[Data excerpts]
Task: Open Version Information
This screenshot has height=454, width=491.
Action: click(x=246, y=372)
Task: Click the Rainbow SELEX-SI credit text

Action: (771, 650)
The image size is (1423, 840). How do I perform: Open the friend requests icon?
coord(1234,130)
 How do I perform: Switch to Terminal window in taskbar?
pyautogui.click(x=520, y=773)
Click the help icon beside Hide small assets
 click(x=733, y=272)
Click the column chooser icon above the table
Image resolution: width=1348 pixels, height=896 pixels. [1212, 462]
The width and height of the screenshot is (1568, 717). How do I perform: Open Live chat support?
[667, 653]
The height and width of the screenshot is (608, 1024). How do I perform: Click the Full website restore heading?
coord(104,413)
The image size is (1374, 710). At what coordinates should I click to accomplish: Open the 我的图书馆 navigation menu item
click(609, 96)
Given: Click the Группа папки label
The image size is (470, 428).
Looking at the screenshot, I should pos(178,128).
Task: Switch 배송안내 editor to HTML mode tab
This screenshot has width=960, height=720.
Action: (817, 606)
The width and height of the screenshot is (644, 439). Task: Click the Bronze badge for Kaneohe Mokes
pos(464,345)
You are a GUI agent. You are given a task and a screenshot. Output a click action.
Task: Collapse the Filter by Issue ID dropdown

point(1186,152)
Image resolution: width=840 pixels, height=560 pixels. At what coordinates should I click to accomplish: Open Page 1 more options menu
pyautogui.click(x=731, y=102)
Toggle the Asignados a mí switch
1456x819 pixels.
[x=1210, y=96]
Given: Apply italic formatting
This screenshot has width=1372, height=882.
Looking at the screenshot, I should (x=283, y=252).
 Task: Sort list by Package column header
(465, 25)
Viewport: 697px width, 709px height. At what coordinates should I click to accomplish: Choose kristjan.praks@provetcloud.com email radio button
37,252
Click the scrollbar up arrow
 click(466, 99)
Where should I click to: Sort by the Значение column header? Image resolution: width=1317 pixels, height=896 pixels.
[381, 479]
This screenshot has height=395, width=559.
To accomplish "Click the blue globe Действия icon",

**HOW TO COMPLETE THIS TASK**
Every entry must be printed again, exactly as it reads.

**WRITTEN SOLUTION**
Task: Open Version Information
This screenshot has height=454, width=491.
Action: click(x=246, y=372)
Task: Click the Rainbow SELEX-SI credit text

Action: (771, 650)
The image size is (1423, 840). How do I perform: Open the friend requests icon?
coord(1234,130)
 How do I perform: Switch to Terminal window in taskbar?
pyautogui.click(x=520, y=773)
Click the help icon beside Hide small assets
 click(x=733, y=272)
Click the column chooser icon above the table
Image resolution: width=1348 pixels, height=896 pixels. [1212, 462]
The width and height of the screenshot is (1568, 717). How do I perform: Open Live chat support?
[667, 653]
The height and width of the screenshot is (608, 1024). How do I perform: Click the Full website restore heading?
coord(104,413)
The image size is (1374, 710). At what coordinates should I click to accomplish: Open the 我的图书馆 navigation menu item
click(609, 96)
Given: Click the Группа папки label
The image size is (470, 428).
Looking at the screenshot, I should pos(178,128).
Task: Switch 배송안내 editor to HTML mode tab
This screenshot has width=960, height=720.
Action: (817, 606)
The width and height of the screenshot is (644, 439). Task: Click the Bronze badge for Kaneohe Mokes
pos(464,345)
You are a GUI agent. You are given a task and a screenshot. Output a click action.
Task: Collapse the Filter by Issue ID dropdown

point(1186,152)
Image resolution: width=840 pixels, height=560 pixels. At what coordinates should I click to accomplish: Open Page 1 more options menu
pyautogui.click(x=731, y=102)
Toggle the Asignados a mí switch
1456x819 pixels.
[x=1210, y=96]
Given: Apply italic formatting
This screenshot has width=1372, height=882.
Looking at the screenshot, I should (x=283, y=252).
 Task: Sort list by Package column header
(465, 25)
Viewport: 697px width, 709px height. At what coordinates should I click to accomplish: Choose kristjan.praks@provetcloud.com email radio button
37,252
Click the scrollbar up arrow
 click(466, 99)
Where should I click to: Sort by the Значение column header? Image resolution: width=1317 pixels, height=896 pixels.
[381, 479]
This screenshot has height=395, width=559.
To accomplish "Click the blue globe Действия icon",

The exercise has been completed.